Effects of hetero atoms in the preferred structures of binuclear cyclopentadienyl manganese carbonyl analogues

Abstract

The complete series of (C4H4E)2Mn2(CO)n derivatives (E=N, P, As, Sb, Bi; n=5, 4, 3) has been examined by density functional theory in order to ascertain the effect of the basic properties of the heteroatom E on the lowest energy structures. For the pentacarbonyls (C4H4E)2Mn2(CO)5 the lowest energy structures for all but the phospholyl derivative are the same as that for the cyclopentadienyl derivative (C5H5)2Mn2(CO)5, namely structures with terminal rings, a single bridging CO group, and an MnMn single bond of lengths ranging from 2.84 to 2.88Å. The phospholyl derivative (C4H4P)2Mn2(CO)5 has a different type of structure with a bridging η5,η1-μ-C4H4P ring, all terminal CO groups, and a long Mn–Mn distance of 4.35Å indicating the lack of a bond.

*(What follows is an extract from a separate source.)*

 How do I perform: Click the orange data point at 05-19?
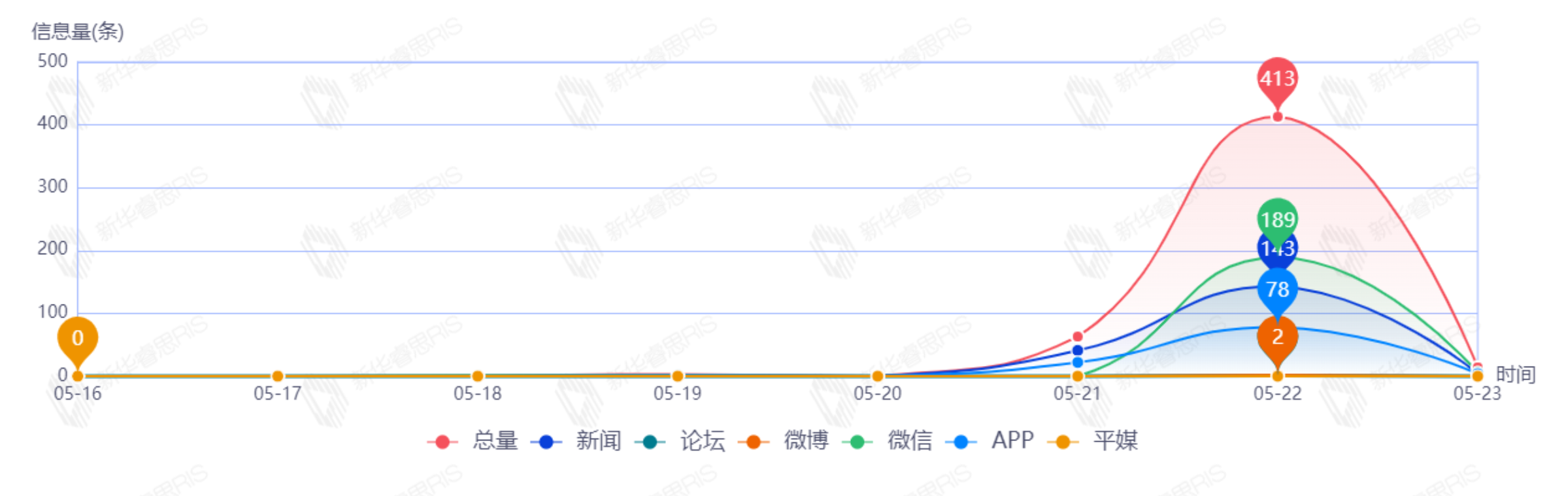[678, 376]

The lowest energy structures for the tetracarbonyls (C4H4E)2Mn2(CO)4 of all five group 15 elements (E=N, P, As, Sb, Bi) have two such bridging η5,η1-C4H4E rings, all terminal CO groups, and no MnMn bond. However, the lowest energy structures for the tricarbonyls (C4H4E)2Mn2(CO)3 are the same as that for the cyclopentadienyl derivative (C5H5)2Mn2(CO)3, namely structures with terminal rings, three bridging CO groups, and a formal MnMn triple bond of length ~2.17Å.